We knocked-down CXCR4 using specific guide-RNA linked CRISPR/Cas9 in HT115 and COLO201 colon cancer cell lines which exhibited high levels of endogenous CXCR4 gene expression. Stable HT115 cells with CXCR4 knock-down were established by CRISPR plasmid transfection and validation was confirmed using T7 endonuclease 1 (T7EN1), flow cytometry (FACS) and western blotting assays.

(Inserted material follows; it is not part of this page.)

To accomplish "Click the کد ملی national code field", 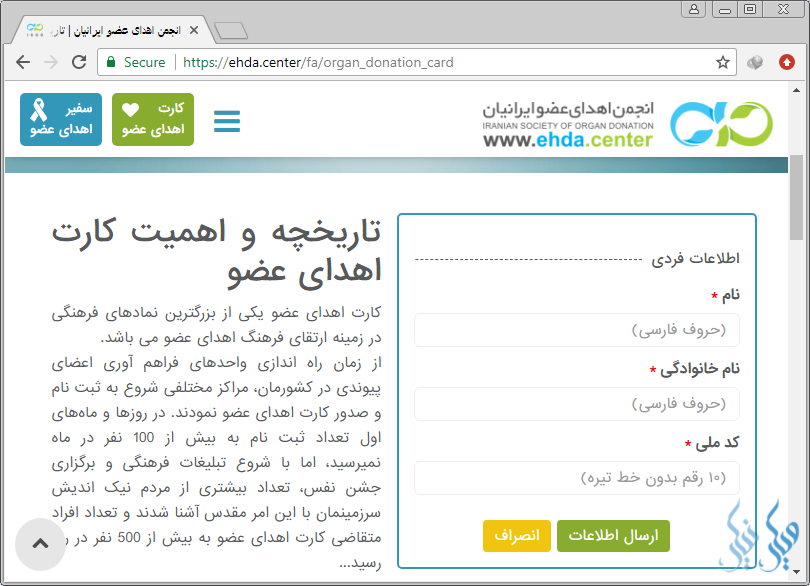I will [x=577, y=478].
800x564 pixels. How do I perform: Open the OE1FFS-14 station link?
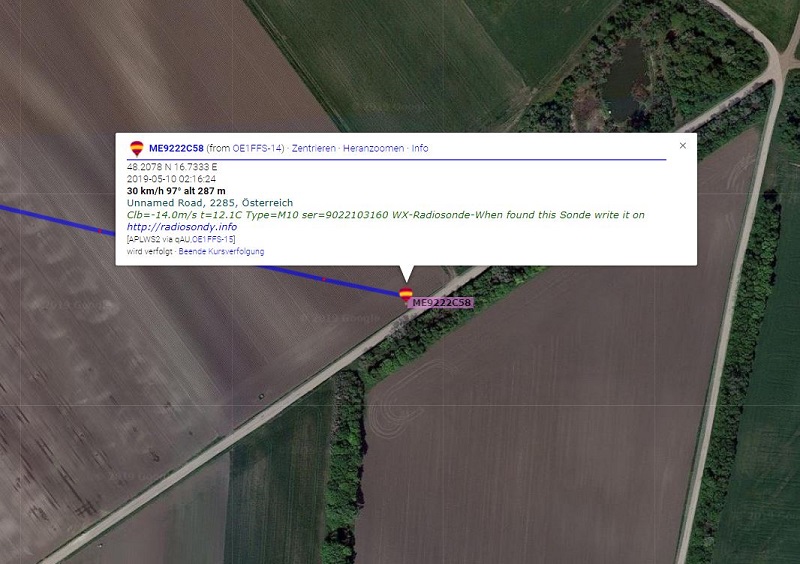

Knock-down of CXCR4 did not decrease proliferation of HT115 cells, but decreased the adhesion potential of cells to the human umbilical vein endothelial cells (HUVEC) and extracellular matrix. We further demonstrated that the AKT and type 1 insulin-like growth factor receptor (IGF1R) signalling pathways may be involved in the alteration of adhesion in CRC cells when CXCR4 is knocked down.
Our data suggest that CXCR4 plays a key role in colorectal cancer progression via the mediation of tumor cell adhesion.
背景/目的:结直肠癌(CRC)是全球第三大常见癌症。该肿瘤的高死亡率主要归因于其侵袭性,因为它会在多个器官形成转移灶,尤其是在肝脏。有证据表明,C-X-C趋化因子受体4(CXCR-4)及其配体基质细胞衍生因子-1(SDF-1)在癌症进展和转移中起重要作用。然而,CXCR4介导的结直肠癌转移的分子机制尚未完全明确。在本研究中,我们旨在使用基于成簇规律间隔短回文重复序列(CRISPR)/CRISPR相关蛋白9(Cas9)的基因组编辑技术,研究CXCR4在结直肠癌中的作用。
我们在HT115和COLO201结肠癌细胞系中使用与CRISPR/Cas9相连的特异性向导RNA敲低CXCR4,这两种细胞系内源性CXCR4基因表达水平较高。通过CRISPR质粒转染建立CXCR4敲低的稳定HT115细胞系,并使用T7核酸内切酶1(T7EN1)、流式细胞术(FACS)和蛋白质印迹分析进行验证。
敲低CXCR4并未降低HT115细胞的增殖,但降低了细胞与人脐静脉内皮细胞(HUVEC)及细胞外基质的黏附能力。我们进一步证明,当CXCR4被敲低时,AKT和1型胰岛素样生长因子受体(IGF1R)信号通路可能参与了结直肠癌细胞黏附的改变。
我们的数据表明,CXCR4通过介导肿瘤细胞黏附在结直肠癌进展中起关键作用。